= Alexandra Theatre, London =

The Alexandra Theatre was a theatre located in the Stoke Newington district of London. Built in 1897, it was located at 65 and 67 Stoke Newington Road where the present-day Alexandra Court now stands. The theatre was demolished in the 1960s.

==History==
Opened on 27 December 1897 as The Alexandra Theatre and Opera House, it was designed by theatre architect Frank Matcham for F. W. Purcell. Upon opening, the theatre had a capacity of 2,025, spread across pit, traditional circle and gallery seating. In 1904, city records list the theatre’s capacity as 1,710, along with an assessed value of £1,250. The theatre's first performance was the 27 December 1897 staging of Dick Whittington, an adaption of the pantomime Dick Whittington and His Cat.
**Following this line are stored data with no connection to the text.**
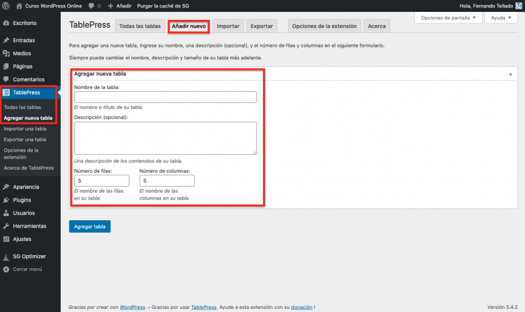525x312 pixels.
Task: Click the Plugins plug icon
Action: click(x=6, y=200)
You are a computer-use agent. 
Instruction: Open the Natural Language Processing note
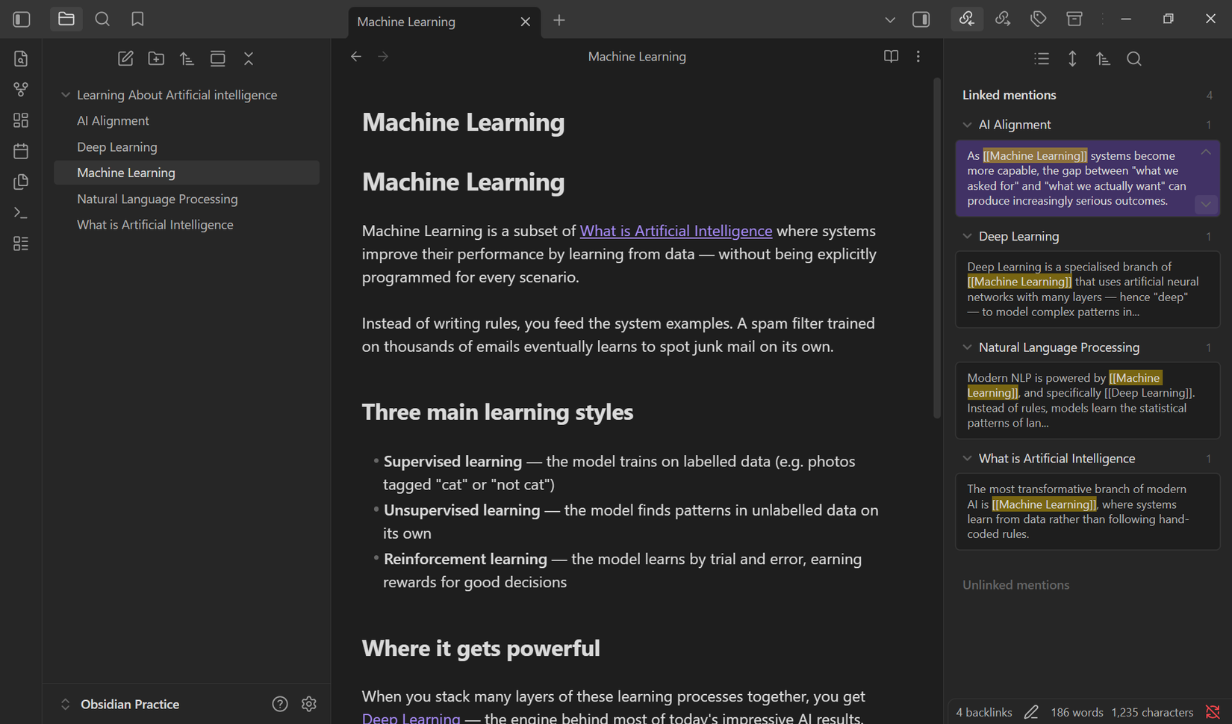click(x=157, y=199)
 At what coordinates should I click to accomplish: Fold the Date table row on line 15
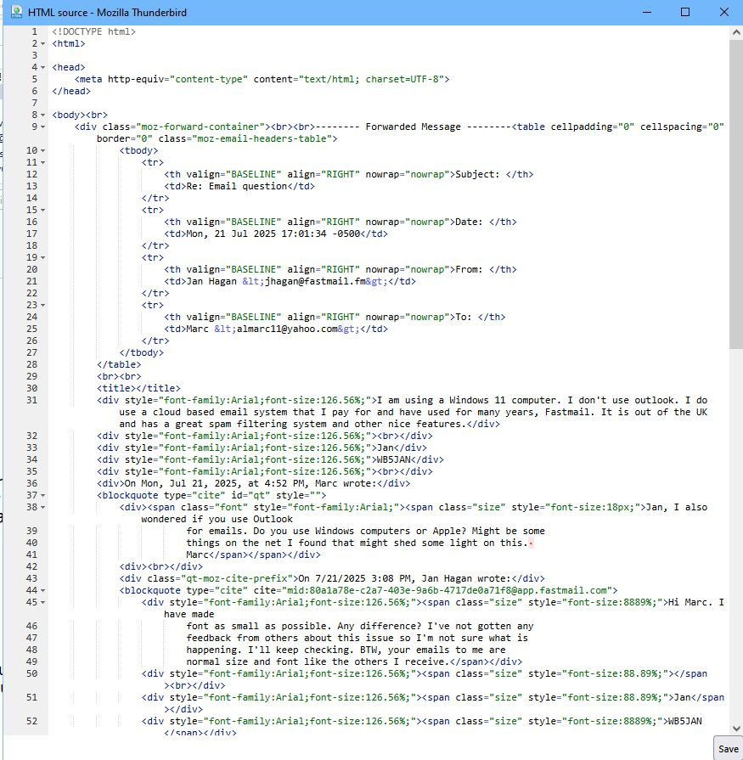[x=43, y=210]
The theatre was operated by F. W. Purcell until 1905 when he sold it to new owners. The theatre’s new owners changed its name to the Palace Theatre of Varieties. However, in 1909, it was sold again, this time to Stoll Moss Empires, Ltd., who reverted it back to its original name, the Alexandra Theatre and placed it under the management of Oswald Stoll. In the late 1910s Stoll had screens, projectors and other equipment needed for cinema projection installed and by 1922 cine-variety programs were being presented to audiences. The theatre also presented film matinees and on Sundays, on which, by law, no live performances could be done, the theatre screened films exclusively.

In 1932, the Alexandra was purchased by Standard Cinema Properties Ltd. and converted to screen films exclusively. However, in 1934 the theatre came under independent management and, in addition to reverting to featuring a mixture of live and film performances, a modern (for the time) sound system was installed. A few years later, the theatre closed with the entry of the United Kingdom into World War II.

The Alexandra reopened in 1945 after the war ended and subsisted on a variety of live performances, such as boxing matches, Yiddish theatre productions, and special events. During this period, the theatre hosted performances from the Motley Theatre Design Group, including a 1947 staging of an adaptation of Hans Christian Andersen's The Snow Queen, adapted by Evgeny Schwartz. The Alexandra remained open and staging productions and events until finally closing its doors for good in 1950. Thereafter, the building stood empty for many years before being demolished in the early 1960s so that the Alexandra Court tenement could be built.

==Selected productions==
- Snow Queen (1947) written by Evgeny Schwartz, directed by Michel Saint-Denis, starring Edgar Wreford, adapted from the Hans Christian Andersen story by Suria Magito.
- Boys Will Be Boys (1932), written by Archie Pitt, music by Gordon Courtney.
- Up in Mabel's Room (1928), written by Wilson Collison, music by Otto Harbach.
- Sinbad the Sailor (1899-1900), starring Lydia Flopp.
- Dick Whittington (1897), by Sir Augustus Harris, Cecil Raleigh, and Henry Hamilton, starring Billie Barlow.